Townsend, Tennessee - Fly Fishing in the Great Smoky Mountains National Park, East Tennessee and Western North Carolina
Welcome to the Fishing Report from the Great Smoky Mountains. It is cloudy and 71 degrees in Townsend this morning. Rob was here when I pulled in earlier. He was waiting for a guide client and she showed up just after I did. She was a student in our beginner fly fishing class last weekend.
Little River is flowing low at 87 cubic feet per second (cfs) or 1.49 feet on the gauge. Median flow for this date is 159 cfs. The water temperature at 8 am was 67.5 degrees. The water will be cooler in the Park.
Fishermen are doing well despite the lower than normal water. With cloud cover like we have today, fishing will be better than on sunny days. Dry flies are working well. Yellow Sally Stonefly dries are what I would use. I’m seeing a lot of terrestrials so beetles and ants might be just the ticket during the day. The stonefly hatch is more active in the evenings. You might try a firefly pattern.
Use your low water tactics and you will have a better day of fishing. Wear muted clothing that blends in with the forest. Use light tippets, 5X or 6X. Stay low. Try not to wade in pools where trout will be hiding upstream. You will send ripples their way and they will be spooked. Fish the choppy water where riffles enter pools or in the riffles themselves. Trout like to hide in pockets behind rocks where there is a break in the current but enough chop to keep them hidden from predators.
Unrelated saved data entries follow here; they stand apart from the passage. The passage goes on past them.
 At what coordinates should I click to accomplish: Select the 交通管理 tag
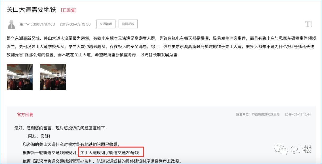tap(106, 24)
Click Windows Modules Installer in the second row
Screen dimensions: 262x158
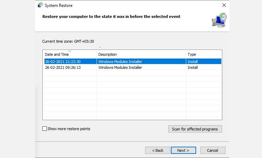(x=120, y=67)
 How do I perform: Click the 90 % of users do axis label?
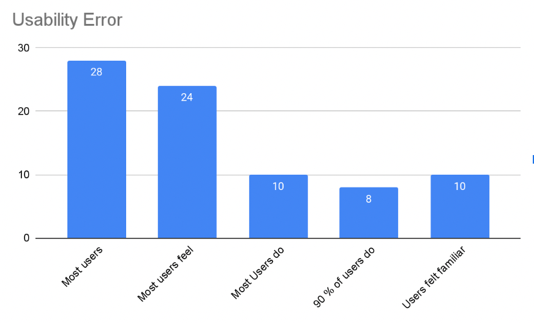click(343, 277)
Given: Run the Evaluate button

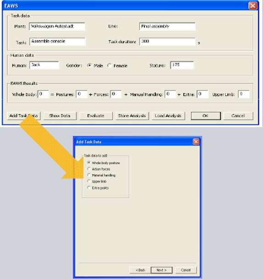Looking at the screenshot, I should click(x=96, y=116).
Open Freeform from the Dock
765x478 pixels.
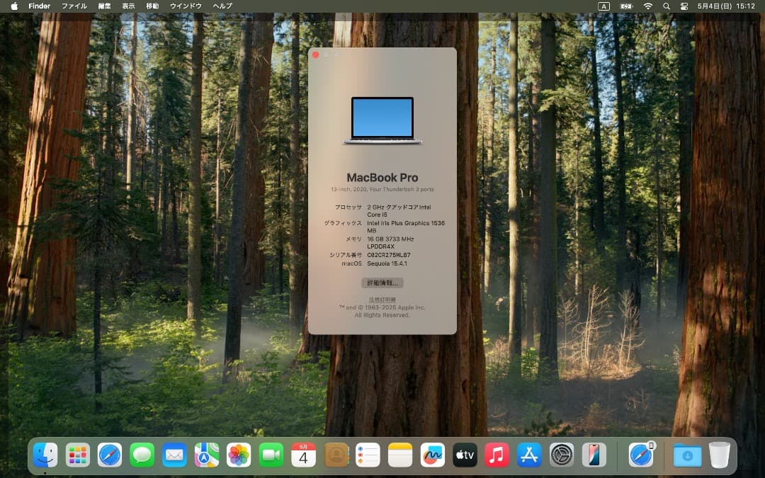coord(432,455)
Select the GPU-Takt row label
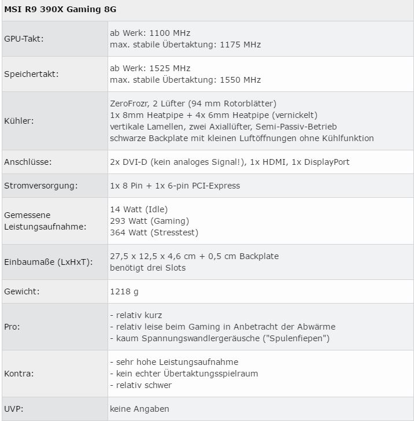414x421 pixels. tap(24, 39)
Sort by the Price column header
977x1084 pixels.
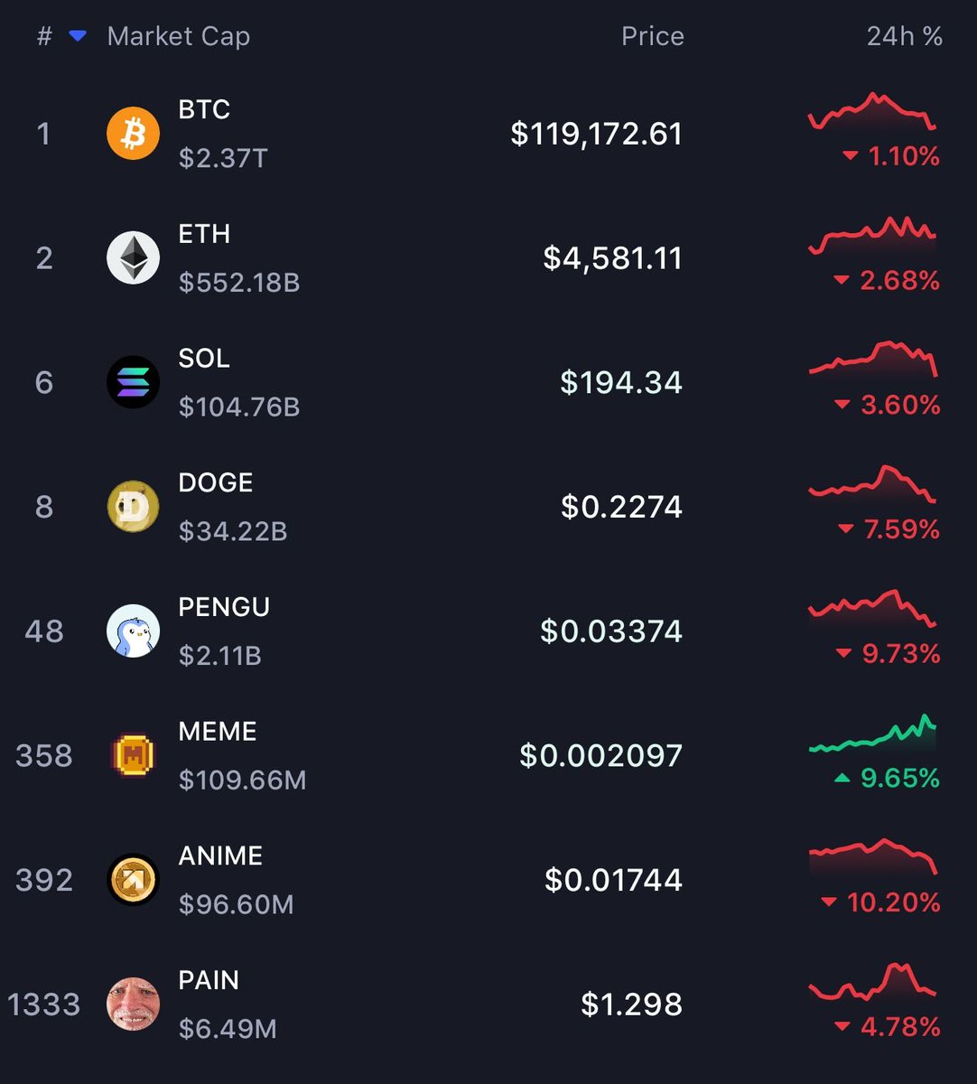point(652,36)
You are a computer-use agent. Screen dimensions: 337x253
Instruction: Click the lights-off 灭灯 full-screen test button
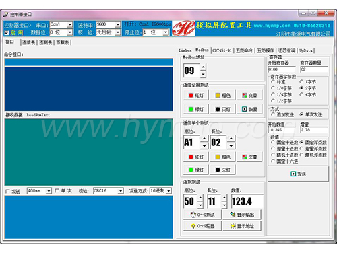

NOTE: Elkmont Campground Road will be blocked in the evenings until June 11th to anyone except for campers and those with shuttle passes to see the firefly activity. People travel here from everywhere you can think of to see these rare synchronous fireflies. This particular species is the only one of its kind in America. You can read more about these beetles on the National Park Website Page devoted to this interesting and very popular evening display.
We had 744 visitors to this report yesterday. That’s not a record but it is a high number. That tells me, more people are interested in what’s going on in the Smokies. We usually have between 400 and 600 visitors on this page every day. I remember when it averaged about 100.
I was reading the Takemefishing.org website this week. I was surprised to read that, “fly fishing has the greatest amount of interest to newcomers.” Our beginner fly fishing schools are doing well and that might explain it.
Also, according to the website, “Fishing remains the most popular recreational activity in the country.” About 16% of the U.S. population goes fishing.
Fishing participation has been in decline for years. Research in 2012 indicates a change in that trend. Fishing is growing in popularity again.
I was prompted to read this information due to the debate about future trout stocking by federal agencies. Trout Unlimited in Tennessee is working on this with Tennessee Valley Authority, one of the funding sources for stocking trout in our tailwaters, streams and lakes.
Those leaders who are working on this potential problem might contact the Recreational Boating and Fishing Foundation (RBFF) for assistance. They own the takemefishing.org website. RBFF could have some very relevant information pertaining to trout stocking in Tennessee and the benefits to the citizens and visitors to the state. They are certainly a stakeholder in the outcome. I believe RBFF would get involved with National TU on this issue to avoid a cutback in trout stocking in our state and others in the future.
Visit the RBFF website and learn more about our sport participation. You will find it interesting and helpful. Getting young people involved in fishing is crucial to our sport. They are the future stewards of our resource. The young people who make fishing their passion, will also have a much better life for it.
Have a great day and thank you for being here with us.